The data START
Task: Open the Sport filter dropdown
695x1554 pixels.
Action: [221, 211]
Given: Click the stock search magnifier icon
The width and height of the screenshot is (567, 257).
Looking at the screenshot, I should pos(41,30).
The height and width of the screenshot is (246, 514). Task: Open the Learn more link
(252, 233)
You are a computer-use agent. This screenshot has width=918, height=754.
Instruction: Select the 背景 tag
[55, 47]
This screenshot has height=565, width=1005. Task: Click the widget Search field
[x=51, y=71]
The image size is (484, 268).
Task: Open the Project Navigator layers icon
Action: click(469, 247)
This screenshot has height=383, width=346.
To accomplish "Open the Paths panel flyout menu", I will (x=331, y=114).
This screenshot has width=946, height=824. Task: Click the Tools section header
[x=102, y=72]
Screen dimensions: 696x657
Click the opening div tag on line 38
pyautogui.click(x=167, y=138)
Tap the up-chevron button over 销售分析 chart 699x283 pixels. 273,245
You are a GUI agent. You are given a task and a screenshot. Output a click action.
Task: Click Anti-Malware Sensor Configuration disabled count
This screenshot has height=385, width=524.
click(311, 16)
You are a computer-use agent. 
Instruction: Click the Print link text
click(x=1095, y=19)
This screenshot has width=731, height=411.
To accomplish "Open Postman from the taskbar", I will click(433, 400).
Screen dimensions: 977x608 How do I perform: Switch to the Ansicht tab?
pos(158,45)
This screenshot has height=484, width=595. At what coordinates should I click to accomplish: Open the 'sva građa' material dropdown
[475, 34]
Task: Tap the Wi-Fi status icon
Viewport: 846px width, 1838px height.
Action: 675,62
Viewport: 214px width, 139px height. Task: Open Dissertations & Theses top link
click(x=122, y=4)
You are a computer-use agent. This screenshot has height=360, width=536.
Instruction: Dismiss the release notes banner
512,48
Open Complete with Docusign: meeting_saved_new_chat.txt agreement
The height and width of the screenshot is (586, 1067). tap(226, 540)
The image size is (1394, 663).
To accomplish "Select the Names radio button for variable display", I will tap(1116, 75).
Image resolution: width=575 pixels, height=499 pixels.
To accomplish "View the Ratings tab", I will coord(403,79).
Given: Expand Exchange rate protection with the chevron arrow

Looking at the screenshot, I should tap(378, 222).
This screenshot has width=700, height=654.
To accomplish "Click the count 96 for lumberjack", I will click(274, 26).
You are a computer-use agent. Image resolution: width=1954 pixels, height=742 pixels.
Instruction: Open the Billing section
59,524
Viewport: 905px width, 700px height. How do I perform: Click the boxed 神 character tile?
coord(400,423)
The data END
Task prompt = Report the count of lines in the entries that contain the string "resolution", and nothing besides it.

Exercise output = 2